Leveraging Big Data for PM2.5 Prediction: A Case Study in Selangor, Malaysia
Synopsis
Air pollution has become a serious issue and has continually increased since the half-decade ago due to globalization. Activities such as urbanization, industrialization, power plants, agricultural open burning and natural disaster such as wildfires are the key factors in air pollution. The air pollutants produced include particulate matter (PM10 and PM2.5), ozone (O3), carbon monoxide (CO), sulfur dioxide(SO2), nitrogen dioxides (NO2) and heavy metals such as lead (Pb) and cadmium (Cd). According to the most recent revision of the Global Burden of Diseases (GBD), PM10 and PM2.5 were listed as the fourth most common killer out of 85 risk factors. Hence, it is important to assess air pollution, especially the particulate matter concentration in the air. In this study, we emphasize the development of PM2.5 prediction models using machine learning for air pollution evaluation in Selangor, Malaysia. This is because Selangor contributed most pollutants due to its highest population distribution in the country.
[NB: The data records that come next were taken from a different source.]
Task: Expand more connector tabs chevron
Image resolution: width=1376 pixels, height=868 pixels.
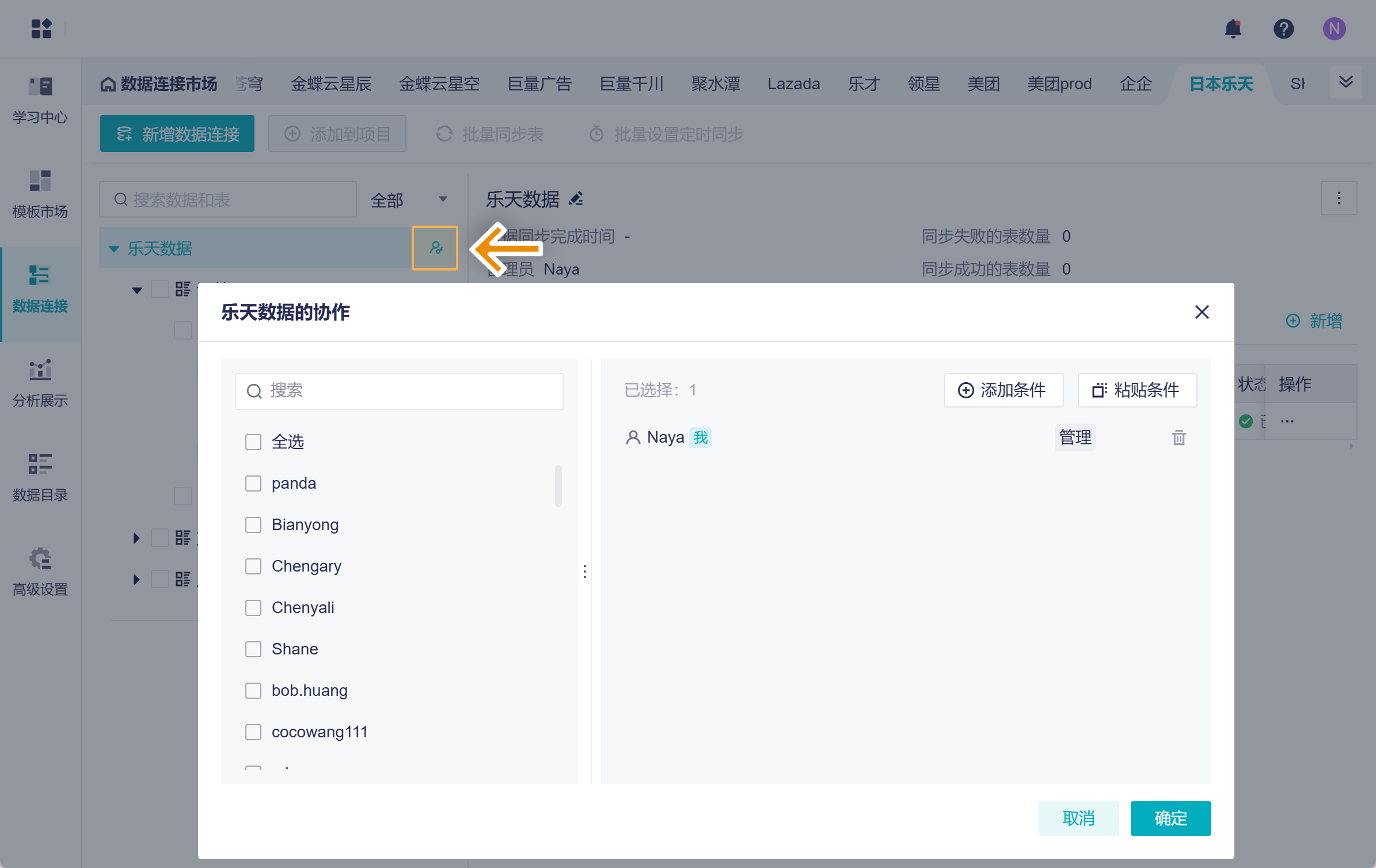Action: (1345, 82)
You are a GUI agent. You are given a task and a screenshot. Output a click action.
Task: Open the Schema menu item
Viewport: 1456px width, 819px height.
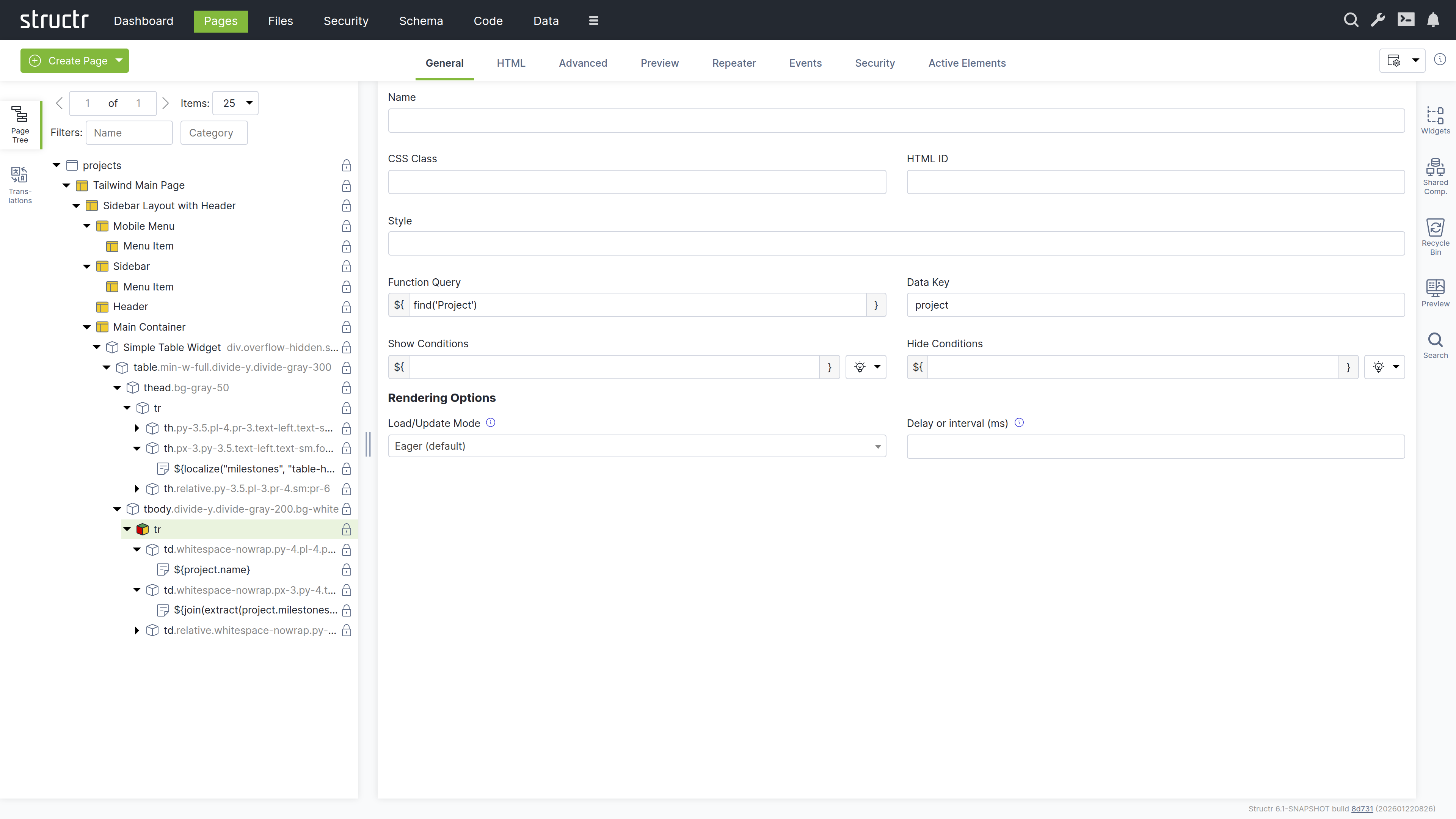[x=420, y=21]
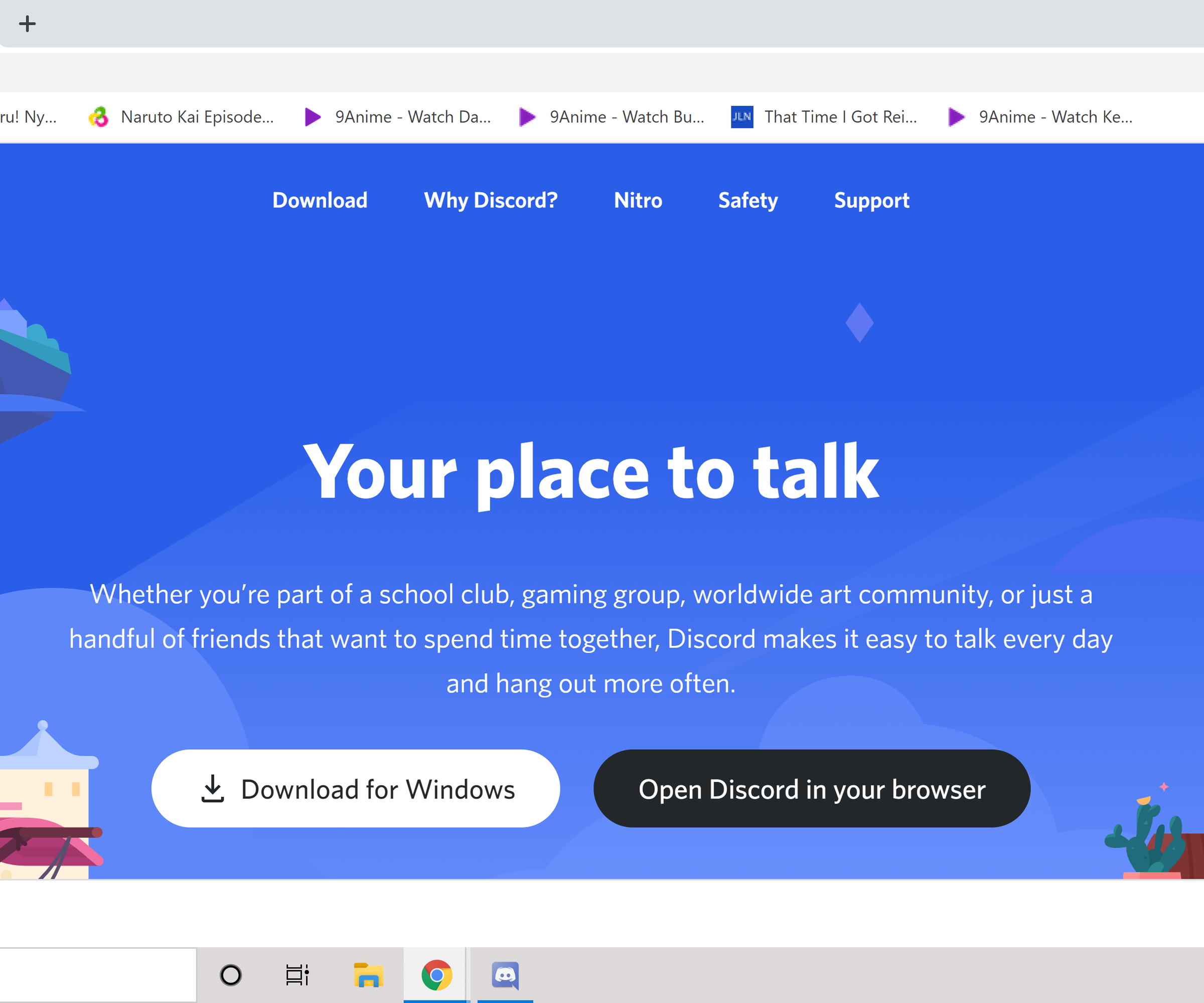Open a new browser tab with the plus button
The height and width of the screenshot is (1003, 1204).
tap(27, 24)
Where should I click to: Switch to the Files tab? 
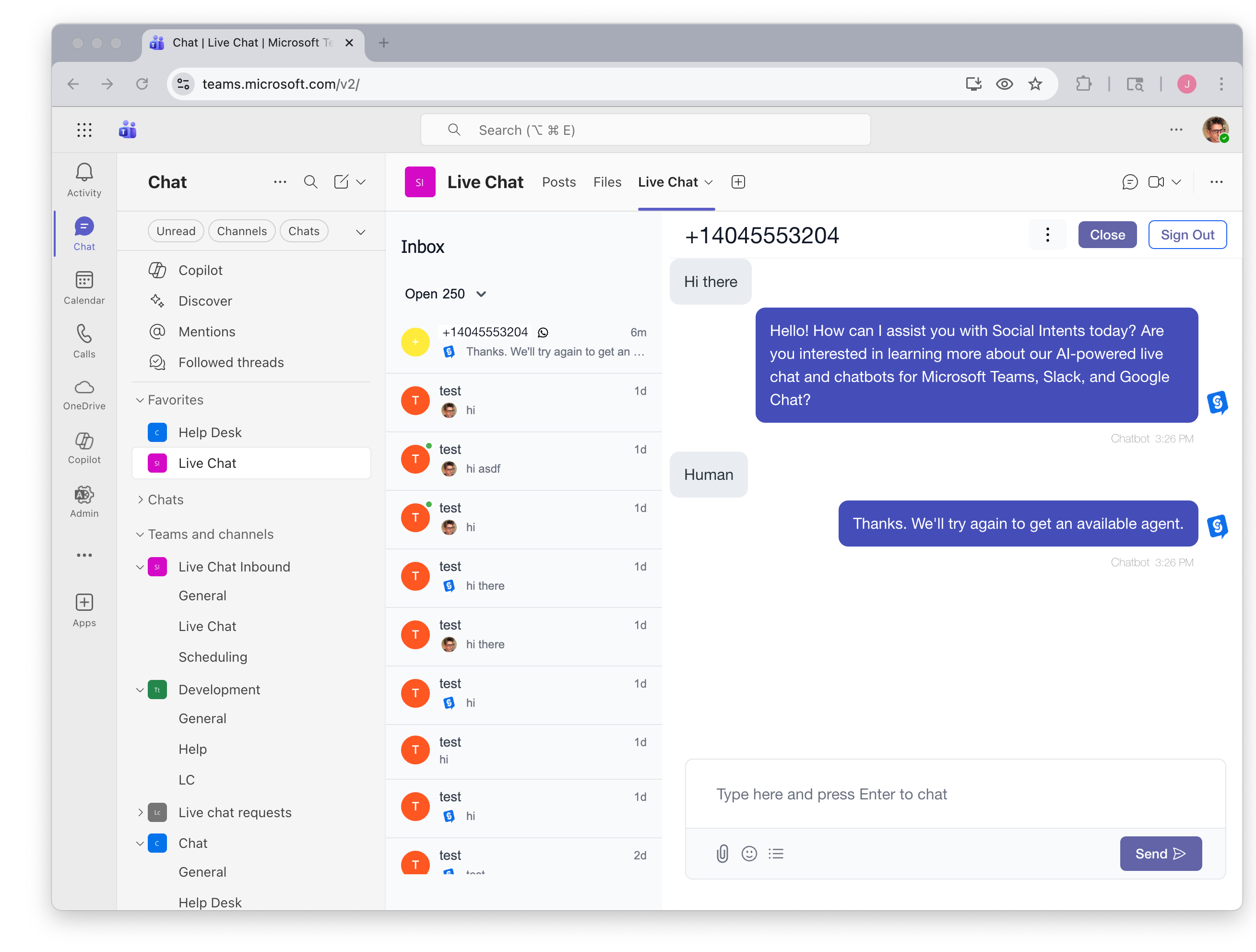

The machine learning models involved are Random Forest, Naïve Bayes, KNN, SVM, and Gradient Boosting. Gradient boosting and Random Forest contributed comparable prediction results. However, gradient boosting was chosen as the best model for the prediction in this study due to the accuracy and precision in predicting the Classes of PM2.5 without misclassification. The accuracy, precision, and recall of the model are 99.9% and 99.94% for F1 score respectively.
This work is licensed under a Creative Commons Attribution-NonCommercial 4.0 International License.